▸ **Assignment**
If a line in the records below contains the word "will", copy it out.

▸ **Dataset**
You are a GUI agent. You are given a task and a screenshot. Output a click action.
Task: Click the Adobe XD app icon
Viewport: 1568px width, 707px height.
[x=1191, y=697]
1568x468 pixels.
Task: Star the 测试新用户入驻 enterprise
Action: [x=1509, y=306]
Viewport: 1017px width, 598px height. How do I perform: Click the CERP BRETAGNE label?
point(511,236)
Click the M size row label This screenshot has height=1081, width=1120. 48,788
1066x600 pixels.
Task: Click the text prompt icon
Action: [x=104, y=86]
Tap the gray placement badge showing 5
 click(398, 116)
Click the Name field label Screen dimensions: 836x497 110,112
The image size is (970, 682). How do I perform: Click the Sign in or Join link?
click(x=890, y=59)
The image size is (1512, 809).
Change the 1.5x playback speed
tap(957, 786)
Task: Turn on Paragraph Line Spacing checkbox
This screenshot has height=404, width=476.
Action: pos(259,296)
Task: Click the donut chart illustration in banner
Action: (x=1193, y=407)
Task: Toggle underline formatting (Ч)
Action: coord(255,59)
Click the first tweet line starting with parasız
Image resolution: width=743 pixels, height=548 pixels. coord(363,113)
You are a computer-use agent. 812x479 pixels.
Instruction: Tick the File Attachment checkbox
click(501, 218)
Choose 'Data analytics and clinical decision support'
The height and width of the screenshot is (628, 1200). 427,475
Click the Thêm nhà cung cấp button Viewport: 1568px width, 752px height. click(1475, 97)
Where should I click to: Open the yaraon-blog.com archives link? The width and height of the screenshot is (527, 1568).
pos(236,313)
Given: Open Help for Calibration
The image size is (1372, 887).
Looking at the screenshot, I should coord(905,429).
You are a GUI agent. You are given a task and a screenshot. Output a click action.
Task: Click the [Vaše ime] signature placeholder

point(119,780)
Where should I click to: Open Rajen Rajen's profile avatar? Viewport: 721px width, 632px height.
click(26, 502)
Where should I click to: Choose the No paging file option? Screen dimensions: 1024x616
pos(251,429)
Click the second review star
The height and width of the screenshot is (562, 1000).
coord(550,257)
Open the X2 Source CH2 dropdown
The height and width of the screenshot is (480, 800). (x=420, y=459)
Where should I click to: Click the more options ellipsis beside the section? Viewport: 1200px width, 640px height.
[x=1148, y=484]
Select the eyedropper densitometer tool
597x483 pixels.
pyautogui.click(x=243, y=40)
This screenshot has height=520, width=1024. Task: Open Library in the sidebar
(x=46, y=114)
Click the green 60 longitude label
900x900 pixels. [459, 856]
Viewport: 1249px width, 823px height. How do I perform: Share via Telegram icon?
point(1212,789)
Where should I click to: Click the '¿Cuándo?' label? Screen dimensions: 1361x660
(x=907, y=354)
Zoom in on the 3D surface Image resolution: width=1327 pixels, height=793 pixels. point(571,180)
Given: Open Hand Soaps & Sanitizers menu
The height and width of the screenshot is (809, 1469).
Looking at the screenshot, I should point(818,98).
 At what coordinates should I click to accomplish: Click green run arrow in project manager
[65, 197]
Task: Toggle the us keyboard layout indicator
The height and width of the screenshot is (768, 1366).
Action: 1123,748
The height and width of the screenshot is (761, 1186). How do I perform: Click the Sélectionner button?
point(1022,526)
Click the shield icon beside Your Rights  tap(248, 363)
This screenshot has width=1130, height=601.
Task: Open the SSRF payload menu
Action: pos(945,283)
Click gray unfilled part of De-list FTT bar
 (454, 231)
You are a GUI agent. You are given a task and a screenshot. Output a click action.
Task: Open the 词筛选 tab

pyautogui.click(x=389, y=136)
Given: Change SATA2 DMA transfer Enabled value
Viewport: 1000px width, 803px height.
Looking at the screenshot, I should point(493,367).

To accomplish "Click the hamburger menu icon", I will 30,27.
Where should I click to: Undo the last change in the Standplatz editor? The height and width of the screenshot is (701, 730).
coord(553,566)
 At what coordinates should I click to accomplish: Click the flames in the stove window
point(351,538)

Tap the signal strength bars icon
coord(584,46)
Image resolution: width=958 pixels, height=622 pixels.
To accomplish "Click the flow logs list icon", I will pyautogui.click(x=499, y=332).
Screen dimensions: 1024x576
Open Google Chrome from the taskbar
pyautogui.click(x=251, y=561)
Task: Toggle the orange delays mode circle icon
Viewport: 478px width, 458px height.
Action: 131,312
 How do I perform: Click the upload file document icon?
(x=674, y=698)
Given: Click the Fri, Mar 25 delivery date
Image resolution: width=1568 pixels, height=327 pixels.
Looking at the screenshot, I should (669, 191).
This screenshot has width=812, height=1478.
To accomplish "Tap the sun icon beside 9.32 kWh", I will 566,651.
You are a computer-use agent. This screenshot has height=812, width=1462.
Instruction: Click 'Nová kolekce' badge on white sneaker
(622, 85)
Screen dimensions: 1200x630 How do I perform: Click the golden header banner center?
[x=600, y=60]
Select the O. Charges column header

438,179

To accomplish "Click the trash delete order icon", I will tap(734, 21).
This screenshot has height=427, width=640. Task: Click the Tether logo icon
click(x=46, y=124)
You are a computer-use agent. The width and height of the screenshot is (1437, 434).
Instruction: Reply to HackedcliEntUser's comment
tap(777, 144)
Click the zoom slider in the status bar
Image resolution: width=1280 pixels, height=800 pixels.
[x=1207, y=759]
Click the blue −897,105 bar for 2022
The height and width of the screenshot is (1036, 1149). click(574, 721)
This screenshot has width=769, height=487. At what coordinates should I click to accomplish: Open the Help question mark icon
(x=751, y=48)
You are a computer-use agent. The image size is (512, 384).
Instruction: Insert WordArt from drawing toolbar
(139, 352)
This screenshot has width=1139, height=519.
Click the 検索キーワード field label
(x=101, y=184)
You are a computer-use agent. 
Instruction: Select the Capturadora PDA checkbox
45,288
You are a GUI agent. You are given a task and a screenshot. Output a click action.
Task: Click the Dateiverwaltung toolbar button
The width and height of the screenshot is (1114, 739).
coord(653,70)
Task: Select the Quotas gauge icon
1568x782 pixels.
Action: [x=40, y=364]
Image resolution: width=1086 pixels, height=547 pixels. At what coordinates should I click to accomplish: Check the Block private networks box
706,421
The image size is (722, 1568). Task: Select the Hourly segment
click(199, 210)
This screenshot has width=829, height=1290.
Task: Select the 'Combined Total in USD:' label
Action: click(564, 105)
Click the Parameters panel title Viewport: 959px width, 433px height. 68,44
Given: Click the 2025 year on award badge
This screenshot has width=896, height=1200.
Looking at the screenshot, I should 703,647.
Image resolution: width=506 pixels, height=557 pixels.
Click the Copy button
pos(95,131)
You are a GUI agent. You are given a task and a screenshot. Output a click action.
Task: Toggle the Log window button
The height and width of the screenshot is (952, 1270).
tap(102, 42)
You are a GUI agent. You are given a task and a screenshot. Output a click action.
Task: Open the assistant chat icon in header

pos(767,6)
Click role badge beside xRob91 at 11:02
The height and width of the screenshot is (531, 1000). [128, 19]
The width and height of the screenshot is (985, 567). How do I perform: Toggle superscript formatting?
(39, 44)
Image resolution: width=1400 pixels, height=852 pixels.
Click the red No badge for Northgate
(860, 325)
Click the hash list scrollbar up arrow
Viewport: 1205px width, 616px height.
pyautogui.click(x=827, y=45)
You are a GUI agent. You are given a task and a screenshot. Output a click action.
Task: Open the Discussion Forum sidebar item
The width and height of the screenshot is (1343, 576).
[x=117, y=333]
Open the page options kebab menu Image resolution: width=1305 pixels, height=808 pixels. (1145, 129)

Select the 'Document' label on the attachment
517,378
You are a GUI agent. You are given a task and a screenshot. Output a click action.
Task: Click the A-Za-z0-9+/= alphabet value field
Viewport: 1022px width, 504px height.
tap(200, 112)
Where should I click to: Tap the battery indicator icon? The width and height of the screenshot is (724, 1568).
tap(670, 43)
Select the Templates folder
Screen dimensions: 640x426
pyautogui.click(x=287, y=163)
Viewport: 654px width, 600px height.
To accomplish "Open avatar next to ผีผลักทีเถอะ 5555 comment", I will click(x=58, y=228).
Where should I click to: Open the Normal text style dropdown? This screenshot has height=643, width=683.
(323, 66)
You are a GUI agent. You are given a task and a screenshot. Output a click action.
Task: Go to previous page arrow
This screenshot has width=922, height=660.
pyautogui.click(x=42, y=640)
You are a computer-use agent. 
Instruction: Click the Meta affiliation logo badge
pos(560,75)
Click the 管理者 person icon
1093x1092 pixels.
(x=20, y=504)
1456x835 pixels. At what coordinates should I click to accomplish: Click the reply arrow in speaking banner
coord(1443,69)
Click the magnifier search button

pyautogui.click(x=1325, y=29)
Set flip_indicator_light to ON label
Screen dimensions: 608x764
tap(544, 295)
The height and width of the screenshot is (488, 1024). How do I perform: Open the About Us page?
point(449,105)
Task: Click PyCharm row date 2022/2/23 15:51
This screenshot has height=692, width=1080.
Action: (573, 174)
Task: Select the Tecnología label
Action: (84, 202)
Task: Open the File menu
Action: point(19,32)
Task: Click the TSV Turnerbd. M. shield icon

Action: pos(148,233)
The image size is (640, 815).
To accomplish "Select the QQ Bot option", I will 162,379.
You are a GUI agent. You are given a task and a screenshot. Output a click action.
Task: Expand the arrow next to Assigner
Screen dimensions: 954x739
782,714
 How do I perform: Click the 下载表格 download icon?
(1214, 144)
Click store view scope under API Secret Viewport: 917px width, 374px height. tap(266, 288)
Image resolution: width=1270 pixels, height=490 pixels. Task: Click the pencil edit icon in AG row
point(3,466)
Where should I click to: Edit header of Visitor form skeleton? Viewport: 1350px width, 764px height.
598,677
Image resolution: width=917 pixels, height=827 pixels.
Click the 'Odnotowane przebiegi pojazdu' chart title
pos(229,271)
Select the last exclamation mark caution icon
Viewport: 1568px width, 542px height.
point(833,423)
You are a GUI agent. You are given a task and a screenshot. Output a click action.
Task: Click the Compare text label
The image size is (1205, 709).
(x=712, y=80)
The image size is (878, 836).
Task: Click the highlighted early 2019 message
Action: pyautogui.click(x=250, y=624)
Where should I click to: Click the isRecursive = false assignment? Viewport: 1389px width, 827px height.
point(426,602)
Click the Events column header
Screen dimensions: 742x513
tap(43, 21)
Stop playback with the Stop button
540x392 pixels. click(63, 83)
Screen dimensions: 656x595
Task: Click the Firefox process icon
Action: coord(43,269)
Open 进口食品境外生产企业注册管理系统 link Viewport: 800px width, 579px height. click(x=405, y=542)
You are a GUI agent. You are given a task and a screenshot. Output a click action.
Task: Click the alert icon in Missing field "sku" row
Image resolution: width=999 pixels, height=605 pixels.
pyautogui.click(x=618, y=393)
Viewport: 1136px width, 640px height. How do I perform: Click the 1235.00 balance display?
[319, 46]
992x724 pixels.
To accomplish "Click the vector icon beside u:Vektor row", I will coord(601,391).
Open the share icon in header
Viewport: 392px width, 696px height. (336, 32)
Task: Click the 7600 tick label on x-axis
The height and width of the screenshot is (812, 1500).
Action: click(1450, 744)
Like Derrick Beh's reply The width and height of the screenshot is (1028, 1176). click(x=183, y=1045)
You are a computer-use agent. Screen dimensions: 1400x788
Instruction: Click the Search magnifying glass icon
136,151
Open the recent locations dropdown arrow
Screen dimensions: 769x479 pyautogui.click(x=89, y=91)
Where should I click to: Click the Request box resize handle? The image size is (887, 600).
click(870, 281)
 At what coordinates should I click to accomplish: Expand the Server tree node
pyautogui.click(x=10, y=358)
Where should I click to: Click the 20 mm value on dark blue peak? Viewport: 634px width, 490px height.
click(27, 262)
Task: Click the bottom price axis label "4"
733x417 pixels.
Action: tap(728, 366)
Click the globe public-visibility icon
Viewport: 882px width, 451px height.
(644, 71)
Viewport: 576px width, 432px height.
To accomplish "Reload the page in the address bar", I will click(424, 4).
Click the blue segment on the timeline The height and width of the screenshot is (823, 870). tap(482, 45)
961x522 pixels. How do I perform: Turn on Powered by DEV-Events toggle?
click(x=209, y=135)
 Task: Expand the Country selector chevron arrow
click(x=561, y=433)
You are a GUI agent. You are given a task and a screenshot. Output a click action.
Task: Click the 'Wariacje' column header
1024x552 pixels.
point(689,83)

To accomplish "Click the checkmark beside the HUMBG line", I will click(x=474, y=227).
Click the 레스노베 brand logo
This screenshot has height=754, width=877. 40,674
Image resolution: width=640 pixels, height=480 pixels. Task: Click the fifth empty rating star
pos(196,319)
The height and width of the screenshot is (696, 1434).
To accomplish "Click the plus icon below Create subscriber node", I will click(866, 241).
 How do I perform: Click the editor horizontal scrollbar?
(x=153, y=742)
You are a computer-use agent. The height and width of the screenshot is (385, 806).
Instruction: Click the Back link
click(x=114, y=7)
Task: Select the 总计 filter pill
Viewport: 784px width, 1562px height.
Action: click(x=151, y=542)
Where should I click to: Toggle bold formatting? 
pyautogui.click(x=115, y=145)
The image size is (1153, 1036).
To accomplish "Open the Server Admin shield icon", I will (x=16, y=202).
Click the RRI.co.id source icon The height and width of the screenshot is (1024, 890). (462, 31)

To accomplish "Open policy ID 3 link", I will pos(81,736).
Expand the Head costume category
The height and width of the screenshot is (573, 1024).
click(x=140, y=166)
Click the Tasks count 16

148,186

▸ **Reply**
To accomplish "Click the hamburger menu icon", I will 30,27.
To accomplish "Click the flow logs list icon", I will pyautogui.click(x=499, y=332).
To accomplish "Tap the sun icon beside 9.32 kWh", I will 566,651.
To accomplish "Click the trash delete order icon", I will tap(734, 21).
To accomplish "Open avatar next to ผีผลักทีเถอะ 5555 comment", I will click(x=58, y=228).
To accomplish "Select the QQ Bot option", I will 162,379.
To accomplish "Click the vector icon beside u:Vektor row", I will coord(601,391).
To accomplish "Reload the page in the address bar", I will click(424, 4).
To accomplish "Click the checkmark beside the HUMBG line", I will click(x=474, y=227).
To accomplish "Click the plus icon below Create subscriber node", I will click(866, 241).
To accomplish "Open the Server Admin shield icon", I will (x=16, y=202).
To accomplish "Open policy ID 3 link", I will pos(81,736).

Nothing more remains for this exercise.